NEPA is an activity that encourages movement throughout the day. Examples of NEPAs include:

  • Carrying a child for an extended period of time
  • Climbing the stairs
  • Doing yard work
  • Playing with your children or grandchildren
  • Mowing the lawn
  • Tidying the house with activities such as mopping, vacuuming, dusting or taking the garbage out
  • Walking the dog
  • Washing or repairing your car
  • Washing the dishes

Think Outside the Gym

While a treadmill and weights might help some people met their health goals, they might not be the best fit for you.

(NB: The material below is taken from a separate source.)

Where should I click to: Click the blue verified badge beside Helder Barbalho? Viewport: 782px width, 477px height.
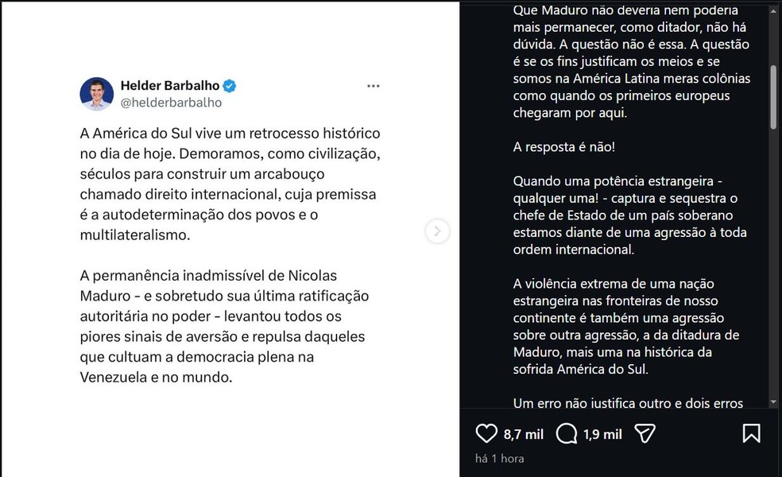pyautogui.click(x=229, y=87)
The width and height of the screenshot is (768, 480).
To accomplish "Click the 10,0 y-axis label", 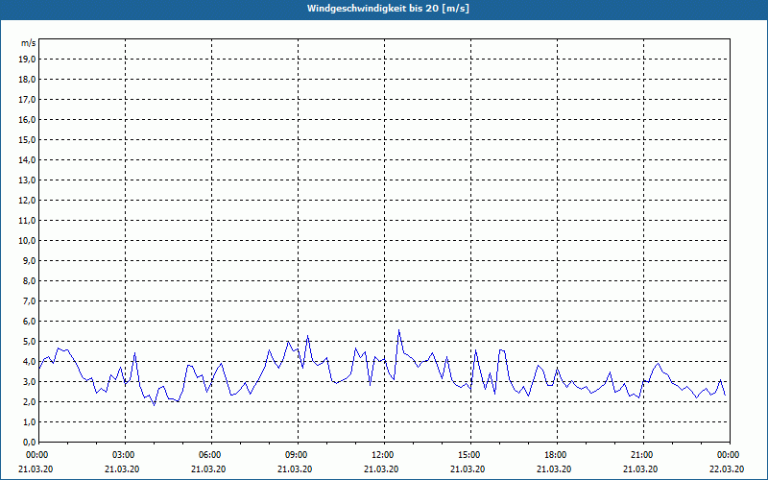I will tap(28, 240).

  • Cut out screen time. Whether your vice is scrolling through Facebook updates or wiling away the hours reading a book on your tablet, pull the plug on extra screen time when you can. Instead, try meeting up with a friend for a walk or listening to an audio book while you cook dinner or organize your home office.
  • Pencil in at least one active task a day. Clean your house for 30 minutes. Can’t do it all at once? Try tidying up for 15 minutes when you get up in the morning and 15 minutes when you get home from work. Have a rotating cleaning schedule so you never get bored, and as a bonus, your home will always be clean. If you’ve got a lot of clutter to clear out, have a spring cleaning day and get the whole family involved.
  • Think fun. If you enjoy what you’re doing, you’ll be more likely to keep it up. Try hula hooping, ballroom dancing, hiking or ping-pong. Just be sure you clock at least 30 minutes of activity to count it as your daily workout.